Blue Zones Project Blog

New study shows positive outcomes of collective impact models in community health

Written by Allen S. Weiss, MD, FACP, FACR, MBA | Jan 7, 2022 3:26:12 AM

Third party validation based on legitimate metrics makes accepting positive change essential for altruistic leaders. Well-being and health can be measured and statistically improved using proven principles and processes. No longer will the tyranny of the present nor learned helplessness validate persistent misery and disease.

Can a collective-impact initiative improve well-being in three US communities? Findings from a prospective repeated cross-sectional study” published last month is just what the doctor ordered to address inequity, inclusion, and diversity along with the social determinants of health. The three cities—Hermosa Beach, Manhattan Beach, and Redondo Beach—bravely implemented a collective approach to create a sustainable environment, nudging people to better health and wellness. The principles employed were based on common characteristics found in five regions around the world where people lived the longest.

Currently, entire workforces are plagued with flagging satisfaction and poor engagement, while whole industries are struggling with recruitment and retention. Fortunately, change for the better has been documented in the three “early adaptor” cites noted above, extending to an additional seventy regions including over 4.4 million folks. Every one of the regions has benefited objectively from embracing proven practices addressing people, places, and policy.

The study above includes strengths and limitations as per the introductory summary (lightly edited):

  • In one set of US communities over an 8-year period, repeated cross-sectional studies using the largest longitudinal dataset on well-being of the US population along with data from targeted oversampling of local communities were conducted to examine the impact of a community-led, collective-impact initiative aimed at improving the health and well-being of residents.

  • The study measured well-being using the Life Evaluation Index (LEI), a measure frequently used as a surrogate for well-being and a known predictor of population health outcomes, along with select health behaviors and other health-related outcomes.

  • Assessing how the LEI of residents of Hermosa Beach, Manhattan Beach and Redondo Beach in California changed over time was the core of the project.

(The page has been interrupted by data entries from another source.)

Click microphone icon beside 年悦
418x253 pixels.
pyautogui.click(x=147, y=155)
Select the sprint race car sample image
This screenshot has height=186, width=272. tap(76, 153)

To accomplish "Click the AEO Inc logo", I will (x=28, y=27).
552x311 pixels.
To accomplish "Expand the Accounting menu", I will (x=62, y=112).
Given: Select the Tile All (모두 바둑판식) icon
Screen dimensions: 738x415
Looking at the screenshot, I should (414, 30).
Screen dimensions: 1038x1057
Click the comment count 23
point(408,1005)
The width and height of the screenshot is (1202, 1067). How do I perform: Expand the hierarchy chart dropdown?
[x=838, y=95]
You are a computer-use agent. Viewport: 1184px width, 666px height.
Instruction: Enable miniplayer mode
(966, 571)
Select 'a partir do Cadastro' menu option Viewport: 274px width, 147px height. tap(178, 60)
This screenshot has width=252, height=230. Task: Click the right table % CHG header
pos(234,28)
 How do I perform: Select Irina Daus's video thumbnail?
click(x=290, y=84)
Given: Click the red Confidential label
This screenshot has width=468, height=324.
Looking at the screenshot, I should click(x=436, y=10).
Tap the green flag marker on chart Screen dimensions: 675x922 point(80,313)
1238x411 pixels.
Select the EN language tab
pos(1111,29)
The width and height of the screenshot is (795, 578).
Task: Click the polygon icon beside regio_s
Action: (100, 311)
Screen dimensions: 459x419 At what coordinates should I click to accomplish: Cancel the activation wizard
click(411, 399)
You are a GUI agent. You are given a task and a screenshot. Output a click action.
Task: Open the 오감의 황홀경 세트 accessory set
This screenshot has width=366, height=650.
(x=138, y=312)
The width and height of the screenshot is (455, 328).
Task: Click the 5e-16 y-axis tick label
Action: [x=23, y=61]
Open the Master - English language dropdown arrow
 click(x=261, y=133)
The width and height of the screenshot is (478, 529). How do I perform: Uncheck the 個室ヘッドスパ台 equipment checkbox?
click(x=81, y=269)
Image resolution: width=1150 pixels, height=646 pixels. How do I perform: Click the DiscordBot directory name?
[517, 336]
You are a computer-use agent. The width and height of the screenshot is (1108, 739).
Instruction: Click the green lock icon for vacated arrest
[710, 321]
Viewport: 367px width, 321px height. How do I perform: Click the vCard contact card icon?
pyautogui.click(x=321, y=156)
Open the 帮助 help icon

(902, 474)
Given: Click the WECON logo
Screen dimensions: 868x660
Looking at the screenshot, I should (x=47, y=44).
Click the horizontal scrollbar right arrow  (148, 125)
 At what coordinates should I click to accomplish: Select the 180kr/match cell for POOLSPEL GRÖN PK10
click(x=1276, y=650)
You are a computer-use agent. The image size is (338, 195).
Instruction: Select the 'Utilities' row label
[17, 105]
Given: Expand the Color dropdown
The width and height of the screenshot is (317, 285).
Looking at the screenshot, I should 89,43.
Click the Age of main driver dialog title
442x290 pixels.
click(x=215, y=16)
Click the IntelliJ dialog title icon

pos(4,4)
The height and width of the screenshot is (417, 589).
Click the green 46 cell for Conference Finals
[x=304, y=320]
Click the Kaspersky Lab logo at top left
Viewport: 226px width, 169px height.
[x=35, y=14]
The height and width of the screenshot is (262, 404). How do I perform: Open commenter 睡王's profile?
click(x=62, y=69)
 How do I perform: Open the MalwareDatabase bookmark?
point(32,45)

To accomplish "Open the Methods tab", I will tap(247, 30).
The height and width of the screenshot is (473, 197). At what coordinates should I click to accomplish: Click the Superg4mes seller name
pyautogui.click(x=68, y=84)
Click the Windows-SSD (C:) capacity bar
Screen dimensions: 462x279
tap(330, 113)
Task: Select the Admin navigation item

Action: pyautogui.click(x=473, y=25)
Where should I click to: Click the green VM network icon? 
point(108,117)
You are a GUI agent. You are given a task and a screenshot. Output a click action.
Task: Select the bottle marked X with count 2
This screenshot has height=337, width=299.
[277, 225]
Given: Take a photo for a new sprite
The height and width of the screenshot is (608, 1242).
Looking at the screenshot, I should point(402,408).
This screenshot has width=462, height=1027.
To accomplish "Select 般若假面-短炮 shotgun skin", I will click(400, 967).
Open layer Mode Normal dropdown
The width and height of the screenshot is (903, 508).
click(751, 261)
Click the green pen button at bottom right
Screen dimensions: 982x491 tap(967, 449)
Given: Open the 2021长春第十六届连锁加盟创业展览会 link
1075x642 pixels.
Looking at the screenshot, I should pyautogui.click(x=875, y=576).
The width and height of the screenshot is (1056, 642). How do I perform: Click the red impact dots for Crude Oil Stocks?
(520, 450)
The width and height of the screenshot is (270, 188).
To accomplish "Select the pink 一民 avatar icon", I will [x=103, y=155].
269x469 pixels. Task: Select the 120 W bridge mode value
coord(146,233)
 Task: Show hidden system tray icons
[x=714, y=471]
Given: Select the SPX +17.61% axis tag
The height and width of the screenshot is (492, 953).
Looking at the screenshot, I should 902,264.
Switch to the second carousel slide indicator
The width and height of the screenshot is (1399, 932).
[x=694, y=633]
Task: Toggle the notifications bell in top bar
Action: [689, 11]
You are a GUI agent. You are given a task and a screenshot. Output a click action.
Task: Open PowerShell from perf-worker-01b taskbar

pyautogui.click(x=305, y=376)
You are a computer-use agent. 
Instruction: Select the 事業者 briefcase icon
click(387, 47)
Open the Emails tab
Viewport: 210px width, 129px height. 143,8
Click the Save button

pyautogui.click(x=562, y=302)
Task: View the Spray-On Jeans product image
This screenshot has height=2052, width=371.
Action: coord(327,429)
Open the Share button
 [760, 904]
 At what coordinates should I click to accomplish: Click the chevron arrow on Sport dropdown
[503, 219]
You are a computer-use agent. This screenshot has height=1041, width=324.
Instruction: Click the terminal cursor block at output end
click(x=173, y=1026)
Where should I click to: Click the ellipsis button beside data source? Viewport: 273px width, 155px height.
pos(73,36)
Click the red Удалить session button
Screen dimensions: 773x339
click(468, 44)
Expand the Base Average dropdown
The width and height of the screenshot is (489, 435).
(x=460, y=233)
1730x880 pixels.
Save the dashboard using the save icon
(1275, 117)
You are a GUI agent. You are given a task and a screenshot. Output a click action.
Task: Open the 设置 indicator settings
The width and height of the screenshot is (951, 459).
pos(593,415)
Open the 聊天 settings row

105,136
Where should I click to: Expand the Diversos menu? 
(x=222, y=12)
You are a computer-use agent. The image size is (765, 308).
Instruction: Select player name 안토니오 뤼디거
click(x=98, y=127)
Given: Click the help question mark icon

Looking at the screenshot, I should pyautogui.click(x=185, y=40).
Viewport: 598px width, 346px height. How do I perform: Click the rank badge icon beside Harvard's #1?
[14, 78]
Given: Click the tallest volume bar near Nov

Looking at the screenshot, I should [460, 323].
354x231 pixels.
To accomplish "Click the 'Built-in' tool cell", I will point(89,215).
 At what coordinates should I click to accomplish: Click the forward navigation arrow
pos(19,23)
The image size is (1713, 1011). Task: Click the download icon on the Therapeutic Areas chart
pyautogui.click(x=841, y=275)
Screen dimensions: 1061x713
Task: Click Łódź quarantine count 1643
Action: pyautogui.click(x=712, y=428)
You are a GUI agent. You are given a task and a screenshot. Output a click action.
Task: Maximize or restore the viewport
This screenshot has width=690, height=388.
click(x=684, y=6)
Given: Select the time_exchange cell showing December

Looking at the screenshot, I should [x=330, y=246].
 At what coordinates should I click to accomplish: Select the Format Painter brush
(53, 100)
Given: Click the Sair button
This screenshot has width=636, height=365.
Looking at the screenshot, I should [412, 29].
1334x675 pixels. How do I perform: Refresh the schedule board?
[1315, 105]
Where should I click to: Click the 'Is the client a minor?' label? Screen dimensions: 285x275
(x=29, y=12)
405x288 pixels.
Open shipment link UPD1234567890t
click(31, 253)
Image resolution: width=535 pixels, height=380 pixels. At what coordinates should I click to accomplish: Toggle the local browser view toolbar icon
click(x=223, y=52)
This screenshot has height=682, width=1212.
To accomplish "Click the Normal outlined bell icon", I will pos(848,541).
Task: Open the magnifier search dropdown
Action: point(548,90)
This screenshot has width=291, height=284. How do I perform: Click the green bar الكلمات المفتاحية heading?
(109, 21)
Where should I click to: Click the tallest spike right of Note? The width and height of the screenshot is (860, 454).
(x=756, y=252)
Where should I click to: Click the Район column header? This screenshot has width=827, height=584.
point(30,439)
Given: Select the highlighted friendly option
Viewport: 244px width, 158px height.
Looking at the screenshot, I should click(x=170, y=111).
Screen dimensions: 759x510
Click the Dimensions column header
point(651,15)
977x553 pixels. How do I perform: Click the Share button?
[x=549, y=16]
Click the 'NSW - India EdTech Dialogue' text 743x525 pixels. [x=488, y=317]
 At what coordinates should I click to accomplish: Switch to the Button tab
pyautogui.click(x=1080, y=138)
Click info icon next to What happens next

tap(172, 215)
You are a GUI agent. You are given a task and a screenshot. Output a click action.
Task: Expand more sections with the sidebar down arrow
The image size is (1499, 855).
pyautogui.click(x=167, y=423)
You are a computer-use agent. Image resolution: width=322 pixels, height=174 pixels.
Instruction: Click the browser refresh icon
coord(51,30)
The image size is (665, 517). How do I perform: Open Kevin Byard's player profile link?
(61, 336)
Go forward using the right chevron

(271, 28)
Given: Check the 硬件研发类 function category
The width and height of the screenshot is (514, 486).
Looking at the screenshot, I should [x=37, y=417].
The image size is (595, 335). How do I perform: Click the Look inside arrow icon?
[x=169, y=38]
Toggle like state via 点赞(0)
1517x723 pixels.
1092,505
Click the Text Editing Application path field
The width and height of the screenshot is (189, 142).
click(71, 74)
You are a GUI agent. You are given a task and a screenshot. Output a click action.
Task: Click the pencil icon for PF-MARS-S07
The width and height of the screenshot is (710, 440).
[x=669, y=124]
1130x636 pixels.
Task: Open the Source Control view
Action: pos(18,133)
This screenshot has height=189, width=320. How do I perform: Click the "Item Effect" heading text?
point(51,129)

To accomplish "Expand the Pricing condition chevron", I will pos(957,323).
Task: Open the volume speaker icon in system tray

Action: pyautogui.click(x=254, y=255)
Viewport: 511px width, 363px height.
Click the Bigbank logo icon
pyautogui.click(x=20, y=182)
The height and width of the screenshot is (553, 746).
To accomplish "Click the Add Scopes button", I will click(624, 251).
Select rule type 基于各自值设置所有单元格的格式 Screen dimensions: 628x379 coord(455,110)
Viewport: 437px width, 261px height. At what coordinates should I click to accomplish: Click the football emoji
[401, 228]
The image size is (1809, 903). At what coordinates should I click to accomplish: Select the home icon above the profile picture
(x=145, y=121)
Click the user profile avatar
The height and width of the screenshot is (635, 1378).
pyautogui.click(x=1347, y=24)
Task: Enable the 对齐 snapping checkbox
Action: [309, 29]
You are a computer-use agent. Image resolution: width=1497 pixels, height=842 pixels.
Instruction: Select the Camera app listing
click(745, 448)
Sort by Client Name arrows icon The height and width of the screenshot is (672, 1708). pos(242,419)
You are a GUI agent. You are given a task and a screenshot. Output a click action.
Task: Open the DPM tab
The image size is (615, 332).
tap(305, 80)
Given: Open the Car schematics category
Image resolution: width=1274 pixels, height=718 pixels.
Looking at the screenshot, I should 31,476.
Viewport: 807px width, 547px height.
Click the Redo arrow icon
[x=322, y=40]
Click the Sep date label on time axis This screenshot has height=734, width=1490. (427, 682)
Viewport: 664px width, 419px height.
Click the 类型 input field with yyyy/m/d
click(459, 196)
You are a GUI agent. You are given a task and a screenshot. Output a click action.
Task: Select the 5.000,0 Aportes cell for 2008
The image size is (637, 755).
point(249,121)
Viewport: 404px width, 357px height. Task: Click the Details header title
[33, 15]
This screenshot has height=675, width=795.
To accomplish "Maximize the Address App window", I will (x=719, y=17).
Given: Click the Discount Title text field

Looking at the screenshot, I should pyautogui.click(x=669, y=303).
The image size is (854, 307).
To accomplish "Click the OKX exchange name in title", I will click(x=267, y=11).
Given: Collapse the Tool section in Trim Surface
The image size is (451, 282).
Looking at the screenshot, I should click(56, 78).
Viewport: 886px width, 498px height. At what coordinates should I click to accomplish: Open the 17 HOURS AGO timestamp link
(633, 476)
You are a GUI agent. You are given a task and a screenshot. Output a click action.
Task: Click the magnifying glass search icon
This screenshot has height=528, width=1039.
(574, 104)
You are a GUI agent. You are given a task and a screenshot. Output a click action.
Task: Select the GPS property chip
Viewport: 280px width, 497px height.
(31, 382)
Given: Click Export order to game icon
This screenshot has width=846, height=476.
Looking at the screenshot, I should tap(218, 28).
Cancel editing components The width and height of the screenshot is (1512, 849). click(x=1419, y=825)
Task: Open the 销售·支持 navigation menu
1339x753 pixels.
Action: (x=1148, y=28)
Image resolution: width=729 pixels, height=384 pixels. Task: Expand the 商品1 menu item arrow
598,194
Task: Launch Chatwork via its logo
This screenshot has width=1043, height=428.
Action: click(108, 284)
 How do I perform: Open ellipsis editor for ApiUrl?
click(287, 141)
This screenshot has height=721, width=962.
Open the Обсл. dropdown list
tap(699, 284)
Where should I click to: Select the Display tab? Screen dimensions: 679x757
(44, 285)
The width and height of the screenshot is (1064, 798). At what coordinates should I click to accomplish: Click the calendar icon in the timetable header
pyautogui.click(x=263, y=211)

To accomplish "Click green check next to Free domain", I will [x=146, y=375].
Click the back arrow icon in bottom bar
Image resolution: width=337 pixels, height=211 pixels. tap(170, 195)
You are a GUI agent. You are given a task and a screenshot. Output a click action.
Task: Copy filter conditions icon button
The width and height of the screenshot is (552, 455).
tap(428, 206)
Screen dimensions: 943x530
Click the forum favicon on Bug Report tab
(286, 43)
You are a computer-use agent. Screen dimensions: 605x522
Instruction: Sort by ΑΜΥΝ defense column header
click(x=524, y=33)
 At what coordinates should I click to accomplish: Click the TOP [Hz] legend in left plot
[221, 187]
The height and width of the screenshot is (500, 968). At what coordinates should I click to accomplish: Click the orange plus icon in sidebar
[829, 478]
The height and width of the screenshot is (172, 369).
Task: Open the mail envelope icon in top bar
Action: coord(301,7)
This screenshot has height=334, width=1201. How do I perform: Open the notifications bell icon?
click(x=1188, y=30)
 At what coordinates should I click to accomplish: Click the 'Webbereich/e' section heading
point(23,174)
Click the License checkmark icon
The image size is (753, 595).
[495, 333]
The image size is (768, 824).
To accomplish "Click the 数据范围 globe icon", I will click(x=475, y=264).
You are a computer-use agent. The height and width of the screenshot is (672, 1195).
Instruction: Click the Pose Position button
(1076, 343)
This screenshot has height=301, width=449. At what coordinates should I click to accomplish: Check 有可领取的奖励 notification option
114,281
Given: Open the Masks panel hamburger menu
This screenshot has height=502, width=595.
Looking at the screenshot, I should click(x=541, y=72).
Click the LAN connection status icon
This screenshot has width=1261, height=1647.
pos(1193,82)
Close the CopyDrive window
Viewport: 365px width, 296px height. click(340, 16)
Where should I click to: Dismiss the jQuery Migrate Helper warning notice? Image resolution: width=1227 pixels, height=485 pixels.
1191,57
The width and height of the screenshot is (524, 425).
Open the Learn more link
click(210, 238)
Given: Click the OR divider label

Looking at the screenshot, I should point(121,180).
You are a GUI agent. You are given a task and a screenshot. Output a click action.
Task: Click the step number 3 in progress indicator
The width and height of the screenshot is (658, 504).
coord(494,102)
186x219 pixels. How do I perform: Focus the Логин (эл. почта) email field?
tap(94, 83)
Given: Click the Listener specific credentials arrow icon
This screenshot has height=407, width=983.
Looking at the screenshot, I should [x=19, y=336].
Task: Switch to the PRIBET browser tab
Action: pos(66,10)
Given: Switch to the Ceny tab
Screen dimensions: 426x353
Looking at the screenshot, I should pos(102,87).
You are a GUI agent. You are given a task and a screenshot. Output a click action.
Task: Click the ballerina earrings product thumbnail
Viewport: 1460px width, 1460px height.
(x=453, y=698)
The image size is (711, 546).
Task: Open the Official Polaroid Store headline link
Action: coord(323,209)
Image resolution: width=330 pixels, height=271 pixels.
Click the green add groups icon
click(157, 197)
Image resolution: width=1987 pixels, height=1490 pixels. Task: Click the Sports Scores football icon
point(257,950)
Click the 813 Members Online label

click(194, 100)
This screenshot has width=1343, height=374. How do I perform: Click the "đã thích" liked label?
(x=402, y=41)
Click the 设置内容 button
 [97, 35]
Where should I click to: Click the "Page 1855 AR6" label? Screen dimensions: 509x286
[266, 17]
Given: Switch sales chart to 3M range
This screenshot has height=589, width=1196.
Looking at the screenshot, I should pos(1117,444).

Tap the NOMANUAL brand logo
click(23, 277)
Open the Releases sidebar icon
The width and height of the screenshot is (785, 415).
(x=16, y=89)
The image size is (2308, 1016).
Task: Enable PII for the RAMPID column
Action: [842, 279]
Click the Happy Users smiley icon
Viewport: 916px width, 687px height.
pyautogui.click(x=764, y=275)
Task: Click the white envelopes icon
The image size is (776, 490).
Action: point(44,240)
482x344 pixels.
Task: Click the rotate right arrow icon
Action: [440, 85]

Also examined was this change in comparison to change in LEI both for similar cities in the US and for the entire US.

  • The types of interventions (process, programs, policy) along with their perceived impacts as well as the relationships between type of intervention and LEI-measured change in well-being were analyzed.

  • Self-reported outcomes are subjective, leaving the potential for responses to change over time in a way that is unrelated to underlying life evaluation and environment. Thus, the validated Cantril Self-Anchoring Scale tool, which converts subjective to objective metrics—an accurate reflection of individuals’ state of well-being and happiness—was used. 

Longer life expectancy and lower health care costs are two important accomplishments but, even more importantly, improved health and well-being for individuals are altruistic obtainable results. A strategic and coordinated partnership across a community is needed to obtain sustainable results. Recruiting, retaining, educating, and empowering leaders is an early necessary goal. Managing expectations and reassuring everyone that objective results typically take about one-year to start, with subsequent accelerated progress once a critical mass is reached. 

The documented results from communities that bravely began the journey in 2010 are sustainable. Excuses based on lack of efficacy are spurious. Recreating the “wheel” just wastes time and resources. The energy and rhetoric addressing the social determinants of health and other maladies today can be beneficially directed to adopting proven policies that will change metrics for the better.